DOCUMENT SEGMENT:
--- Begin ---

Further, it is a settled law that once an order has not been challenged before the appropriate authority, it cannot be reopened and challenged in collateral proceedings subsequently by the same authority - The finding recorded in the impugned order that the order dated 03.01.2019 was accepted by the revenue purely on monetary grounds, appears to be incorrect, as the quantum of interest i.e. Rs 69,44,200/- is higher than the prevailing monetary limit i.e. Rs 50,00,000/-.
The applicability of sub-section (4) of Section 35R is restricted to the same authority i.e. the Commissioner (Appeals), Appellate Tribunal or the Court, whose order was not challenged by the revenue because of monetary limit and it is the same authority i.e. the Commissioner (Appeals), Appellate Tribunal or the Court, which shall have regard to the circumstances in which such appeal, application, revision or reference was not filed. Any interpretation other than this would result in chaos in administration of justice, as a well-reasoned order of a higher court would not be followed by a lower court, merely because the decision was accepted on monetary grounds. Thus, sub-section (4) of Section 35R can be invoked only by the same authority/court or the superior authority/court and not by the inferior authority/court - when revenue is alleging non-filing of appeal against order dated 03.01.2019 passed by this Tribunal purely on monetary grounds, it is this Tribunal alone, which can consider the circumstances in which the appeal was not filed by the revenue and may take appropriate decision on the issue. However, sub-section (4) of Section 35R cannot be applied by the lower authority i.e. the Commissioner (Appeals) in the present case, to take a view from that taken by this Tribunal.
The impugned order violates principle of judicial discipline and is liable to be set-aside on this ground - the Assistant Commissioner rightly sanctioned the interest by following order dated 03.01.2019 of this Tribunal - Appeal allowed.

--- End ---

Return, word for word, everything in the case summary from "Further, it is" down to "i.e. Rs 50,00,000/-.". The lines that come next are separate from the case summary and unrelated to it.

INFORMATION SUPPLIED:
--- Begin ---

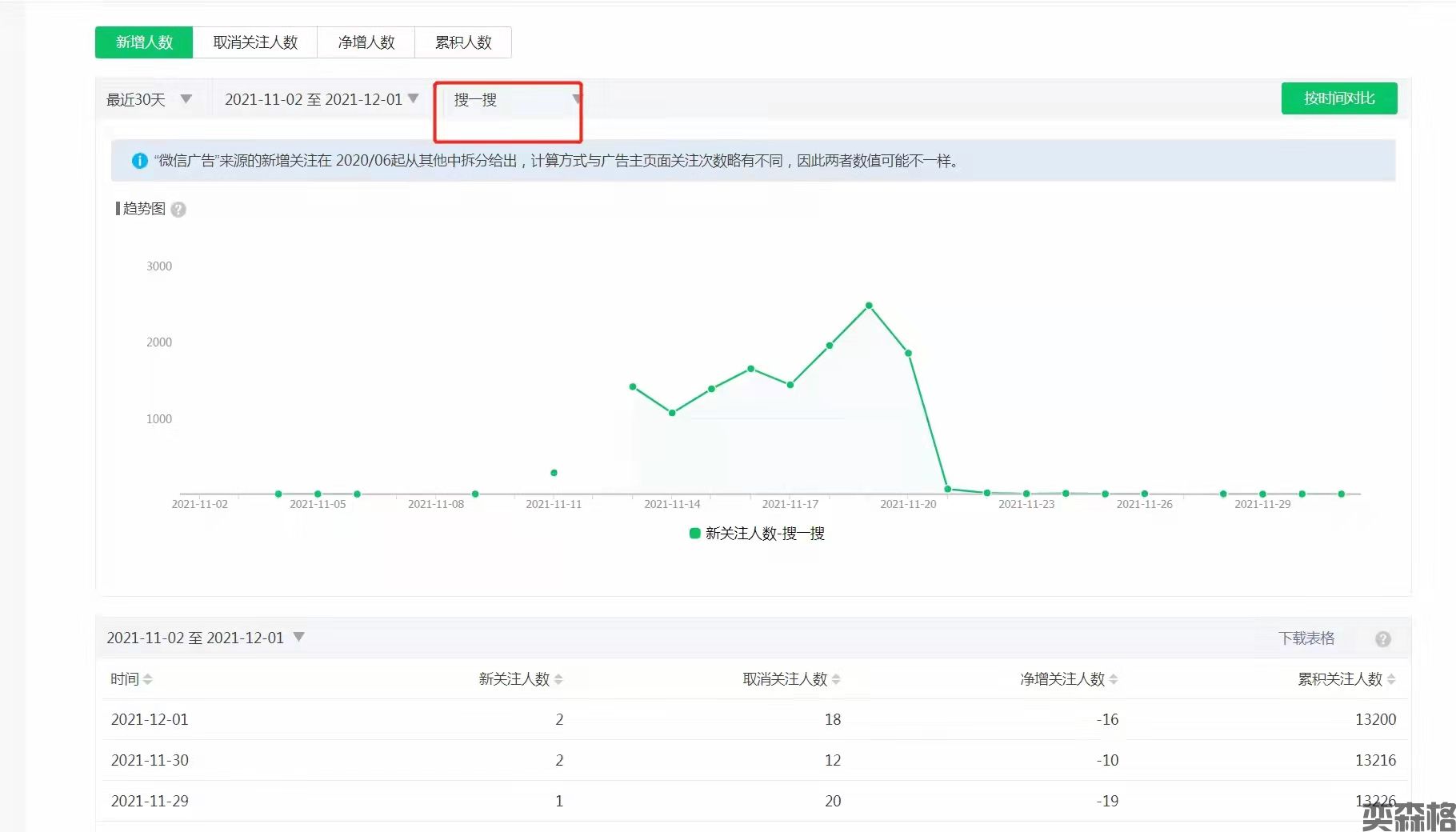1456x832 pixels.
Task: Switch to the 取消关注人数 tab
Action: click(255, 42)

--- End ---

REPLY TO THE EXERCISE:
Further, it is a settled law that once an order has not been challenged before the appropriate authority, it cannot be reopened and challenged in collateral proceedings subsequently by the same authority - The finding recorded in the impugned order that the order dated 03.01.2019 was accepted by the revenue purely on monetary grounds, appears to be incorrect, as the quantum of interest i.e. Rs 69,44,200/- is higher than the prevailing monetary limit i.e. Rs 50,00,000/-.